Responding to concerns that Goffman’s hire does not align with the students’ definition of sociology—“[critiquing] elitism and interlocking systems of domination and power”—the Department asserts that the students have a faulty definition of sociology:

“We reject the characterization of sociology as a field that critiques elitism and power. Rather, sociology is a discipline that seeks to uncover the social processes that underlie seemingly individual experiences, which may or may not involve critique.”

The Department also refutes student concerns that Goffman’s critically-acclaimed book, On the Run, and the research behind it, are “racist, sensationalist and unethical,” and that Goffman employs “harmful research methods”:

“The methods of On the Run, while controversial, have not been found to be unethical. The University of Wisconsin conducted an internal review in response to the inappropriately anonymous critique mentioned in your letter and uncovered no wrongdoing. Further, it is publicly known that Goffman shares the royalties from her work with her research subjects and continues to have warm, personal relationships with them to this day.”

While the Department does support “the creation of peer-appointed, influential student positions on the hiring committee” and faculty that better reflects the department’s students, as demanded by the students, it states that such changes in policy are out of the Department’s control:

“We agree that the Sociology Department should better reflect the diversity of its majors. In fact, for years, the Department has sought an additional tenure line for this purpose, but has not been given that support by the administration…we are supportive of the possibility of elected, voting student members of a search committee. [But] [t]his would require a change in College-wide policy.”

However, the Department also believes Goffman sufficiently fulfills the diversity requirement, stating that “Goffman is also known as a legendary teacher, even at this early stage in her career, who works closely with all students, especially students from diverse backgrounds.”

The two other candidates for the position—Dr. Marla Kohlman of Kenyon College and Dr. Katrina Bell McDonald of Johns Hopkins University—have not received controversy for their work, but they have also not been under the national spotlight as Goffman has.

Kohlman received her degrees from Haverford College, American University, and the University of Maryland, College Park. Her work focuses on “institutional frameworks of inequality (gender, race, class, sexuality, etc.).”

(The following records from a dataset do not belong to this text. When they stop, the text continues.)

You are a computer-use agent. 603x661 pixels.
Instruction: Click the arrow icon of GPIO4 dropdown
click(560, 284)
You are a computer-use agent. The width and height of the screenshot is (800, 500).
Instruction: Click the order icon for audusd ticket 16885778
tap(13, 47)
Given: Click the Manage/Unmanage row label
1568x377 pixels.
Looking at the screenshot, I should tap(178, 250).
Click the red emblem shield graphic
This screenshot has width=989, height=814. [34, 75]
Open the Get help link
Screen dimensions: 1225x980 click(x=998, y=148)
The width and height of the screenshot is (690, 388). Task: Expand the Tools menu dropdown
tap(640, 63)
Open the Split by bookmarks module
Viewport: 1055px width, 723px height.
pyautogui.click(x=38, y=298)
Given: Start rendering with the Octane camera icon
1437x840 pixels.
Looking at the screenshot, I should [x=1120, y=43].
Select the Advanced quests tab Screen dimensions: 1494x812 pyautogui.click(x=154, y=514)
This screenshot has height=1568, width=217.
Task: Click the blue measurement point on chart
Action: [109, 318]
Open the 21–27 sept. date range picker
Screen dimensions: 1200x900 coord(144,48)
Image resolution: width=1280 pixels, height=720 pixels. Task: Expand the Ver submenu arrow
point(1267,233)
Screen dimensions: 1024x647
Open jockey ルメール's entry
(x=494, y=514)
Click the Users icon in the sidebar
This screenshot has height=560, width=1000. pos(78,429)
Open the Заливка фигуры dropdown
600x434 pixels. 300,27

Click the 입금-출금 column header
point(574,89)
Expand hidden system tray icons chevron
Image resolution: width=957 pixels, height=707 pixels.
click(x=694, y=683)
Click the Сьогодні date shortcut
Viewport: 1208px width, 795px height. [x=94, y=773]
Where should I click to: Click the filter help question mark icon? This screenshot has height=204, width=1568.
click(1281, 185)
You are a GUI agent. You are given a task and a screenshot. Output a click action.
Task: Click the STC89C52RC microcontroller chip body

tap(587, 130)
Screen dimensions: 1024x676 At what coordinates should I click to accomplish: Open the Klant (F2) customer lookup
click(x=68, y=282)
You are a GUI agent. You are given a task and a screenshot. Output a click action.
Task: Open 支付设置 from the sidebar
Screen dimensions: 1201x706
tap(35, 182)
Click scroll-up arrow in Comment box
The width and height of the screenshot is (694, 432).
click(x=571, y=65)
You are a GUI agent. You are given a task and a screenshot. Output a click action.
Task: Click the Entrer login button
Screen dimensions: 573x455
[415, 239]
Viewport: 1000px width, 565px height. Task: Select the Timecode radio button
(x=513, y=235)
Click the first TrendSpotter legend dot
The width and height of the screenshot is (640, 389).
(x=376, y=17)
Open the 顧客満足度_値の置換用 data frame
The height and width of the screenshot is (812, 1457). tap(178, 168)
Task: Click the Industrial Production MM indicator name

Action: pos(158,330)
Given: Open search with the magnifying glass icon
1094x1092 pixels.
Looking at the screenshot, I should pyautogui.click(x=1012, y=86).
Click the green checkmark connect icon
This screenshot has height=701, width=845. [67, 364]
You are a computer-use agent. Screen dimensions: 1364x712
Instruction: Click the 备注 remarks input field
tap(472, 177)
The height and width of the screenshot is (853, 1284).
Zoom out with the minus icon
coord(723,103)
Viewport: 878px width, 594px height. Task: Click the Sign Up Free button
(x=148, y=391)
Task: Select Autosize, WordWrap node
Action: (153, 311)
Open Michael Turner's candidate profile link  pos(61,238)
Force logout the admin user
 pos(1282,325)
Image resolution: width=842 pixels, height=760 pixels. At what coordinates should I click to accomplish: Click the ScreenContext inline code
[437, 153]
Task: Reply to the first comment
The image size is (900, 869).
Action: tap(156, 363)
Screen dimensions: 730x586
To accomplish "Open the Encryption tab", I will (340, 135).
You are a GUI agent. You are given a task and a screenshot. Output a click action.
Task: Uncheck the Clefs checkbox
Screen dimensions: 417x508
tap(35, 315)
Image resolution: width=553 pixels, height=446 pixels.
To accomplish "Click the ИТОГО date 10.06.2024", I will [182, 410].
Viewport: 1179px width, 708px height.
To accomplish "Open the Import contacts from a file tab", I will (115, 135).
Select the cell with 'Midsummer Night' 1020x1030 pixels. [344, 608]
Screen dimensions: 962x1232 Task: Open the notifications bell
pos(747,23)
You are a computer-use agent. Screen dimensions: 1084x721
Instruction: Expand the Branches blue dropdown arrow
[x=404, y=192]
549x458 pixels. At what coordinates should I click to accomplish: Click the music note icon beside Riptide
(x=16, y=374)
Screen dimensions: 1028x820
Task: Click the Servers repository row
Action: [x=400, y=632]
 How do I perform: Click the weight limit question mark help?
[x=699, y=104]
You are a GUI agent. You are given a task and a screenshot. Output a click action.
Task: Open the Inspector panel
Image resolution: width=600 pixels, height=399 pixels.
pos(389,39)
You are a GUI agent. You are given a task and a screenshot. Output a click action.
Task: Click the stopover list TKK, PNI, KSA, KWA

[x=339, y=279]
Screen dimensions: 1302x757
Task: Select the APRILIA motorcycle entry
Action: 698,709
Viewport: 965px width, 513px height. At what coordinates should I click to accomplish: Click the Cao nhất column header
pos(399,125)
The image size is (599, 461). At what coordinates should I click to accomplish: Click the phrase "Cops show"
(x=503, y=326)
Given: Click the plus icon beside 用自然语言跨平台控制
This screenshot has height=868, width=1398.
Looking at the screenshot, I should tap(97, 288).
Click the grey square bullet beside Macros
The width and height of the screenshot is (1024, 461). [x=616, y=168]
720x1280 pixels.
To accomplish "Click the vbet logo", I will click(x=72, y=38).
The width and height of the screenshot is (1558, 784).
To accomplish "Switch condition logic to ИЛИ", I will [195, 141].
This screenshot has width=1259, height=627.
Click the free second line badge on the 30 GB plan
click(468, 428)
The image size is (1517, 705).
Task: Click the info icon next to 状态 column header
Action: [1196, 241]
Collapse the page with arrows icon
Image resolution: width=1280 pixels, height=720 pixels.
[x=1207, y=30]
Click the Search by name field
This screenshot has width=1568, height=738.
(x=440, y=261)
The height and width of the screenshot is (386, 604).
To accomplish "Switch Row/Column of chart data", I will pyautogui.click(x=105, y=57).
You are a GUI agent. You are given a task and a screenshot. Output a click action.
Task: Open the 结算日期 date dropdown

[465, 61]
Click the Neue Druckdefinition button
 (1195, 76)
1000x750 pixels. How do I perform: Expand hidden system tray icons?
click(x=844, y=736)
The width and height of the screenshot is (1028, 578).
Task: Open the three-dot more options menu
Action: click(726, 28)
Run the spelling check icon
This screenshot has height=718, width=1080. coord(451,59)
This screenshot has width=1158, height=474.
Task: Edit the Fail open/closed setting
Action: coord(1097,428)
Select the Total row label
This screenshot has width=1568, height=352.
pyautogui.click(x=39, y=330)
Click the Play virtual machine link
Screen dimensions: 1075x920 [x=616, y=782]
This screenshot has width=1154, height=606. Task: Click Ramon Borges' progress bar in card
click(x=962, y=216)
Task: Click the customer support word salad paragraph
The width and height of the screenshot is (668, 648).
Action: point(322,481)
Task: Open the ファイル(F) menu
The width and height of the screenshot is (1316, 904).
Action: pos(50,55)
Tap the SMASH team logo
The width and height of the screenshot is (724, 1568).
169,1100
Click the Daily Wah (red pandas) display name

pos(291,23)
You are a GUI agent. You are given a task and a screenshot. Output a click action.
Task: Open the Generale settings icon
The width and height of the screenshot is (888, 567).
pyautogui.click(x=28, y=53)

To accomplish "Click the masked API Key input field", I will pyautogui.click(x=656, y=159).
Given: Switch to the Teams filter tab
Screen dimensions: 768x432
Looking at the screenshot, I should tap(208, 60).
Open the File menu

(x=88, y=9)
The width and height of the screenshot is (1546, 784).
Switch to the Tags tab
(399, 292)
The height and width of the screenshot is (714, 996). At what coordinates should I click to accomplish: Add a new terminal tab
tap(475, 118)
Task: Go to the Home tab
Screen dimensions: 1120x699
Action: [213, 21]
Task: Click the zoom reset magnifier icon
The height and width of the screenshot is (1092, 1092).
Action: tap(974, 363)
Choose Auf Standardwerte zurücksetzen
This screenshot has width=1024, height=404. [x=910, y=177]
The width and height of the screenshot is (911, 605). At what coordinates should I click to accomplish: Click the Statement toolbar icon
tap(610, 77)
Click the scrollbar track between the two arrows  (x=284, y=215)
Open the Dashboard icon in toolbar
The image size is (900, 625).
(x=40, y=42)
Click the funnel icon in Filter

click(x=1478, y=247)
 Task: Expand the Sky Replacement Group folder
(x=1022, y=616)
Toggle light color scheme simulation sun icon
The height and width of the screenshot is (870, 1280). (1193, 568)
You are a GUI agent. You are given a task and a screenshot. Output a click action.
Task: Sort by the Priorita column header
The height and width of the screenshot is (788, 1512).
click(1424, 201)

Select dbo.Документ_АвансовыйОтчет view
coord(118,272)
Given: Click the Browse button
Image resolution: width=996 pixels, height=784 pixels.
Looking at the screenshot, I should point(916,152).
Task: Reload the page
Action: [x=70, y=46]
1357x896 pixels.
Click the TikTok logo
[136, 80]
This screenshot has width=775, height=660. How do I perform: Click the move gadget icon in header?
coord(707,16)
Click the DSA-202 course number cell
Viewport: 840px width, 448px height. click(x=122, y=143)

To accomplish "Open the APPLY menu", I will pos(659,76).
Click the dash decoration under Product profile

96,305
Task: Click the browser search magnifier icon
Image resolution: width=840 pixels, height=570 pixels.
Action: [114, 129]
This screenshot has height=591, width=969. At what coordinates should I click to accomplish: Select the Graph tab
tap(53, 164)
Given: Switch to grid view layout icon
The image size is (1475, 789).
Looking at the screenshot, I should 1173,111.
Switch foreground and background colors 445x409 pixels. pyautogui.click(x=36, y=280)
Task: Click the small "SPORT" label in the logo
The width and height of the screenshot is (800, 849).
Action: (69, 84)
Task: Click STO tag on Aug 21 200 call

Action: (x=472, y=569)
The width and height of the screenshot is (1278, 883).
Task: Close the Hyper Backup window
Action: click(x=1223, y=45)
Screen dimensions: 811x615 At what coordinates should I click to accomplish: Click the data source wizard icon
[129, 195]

McDonald received her degrees from Mills College, Stanford University, and the University of California, Davis. Her work centers around “how life is lived at the margins of society for disadvantaged social groups, such as racial, gender, and class minorities.” She has written a book titled Embracing Sisterhood: Class, Identity, and Contemporary Black Women.

Goffman, meanwhile, wrote the critically acclaimed On the Run, which made the New York Times’ “100 notable books of 2014” list. She received her degrees from the University of Pennsylvania and Princeton University, and has received the “2011 Dissertation Award” by the American Sociological Association for “the best Ph.D. dissertation for a calendar year.”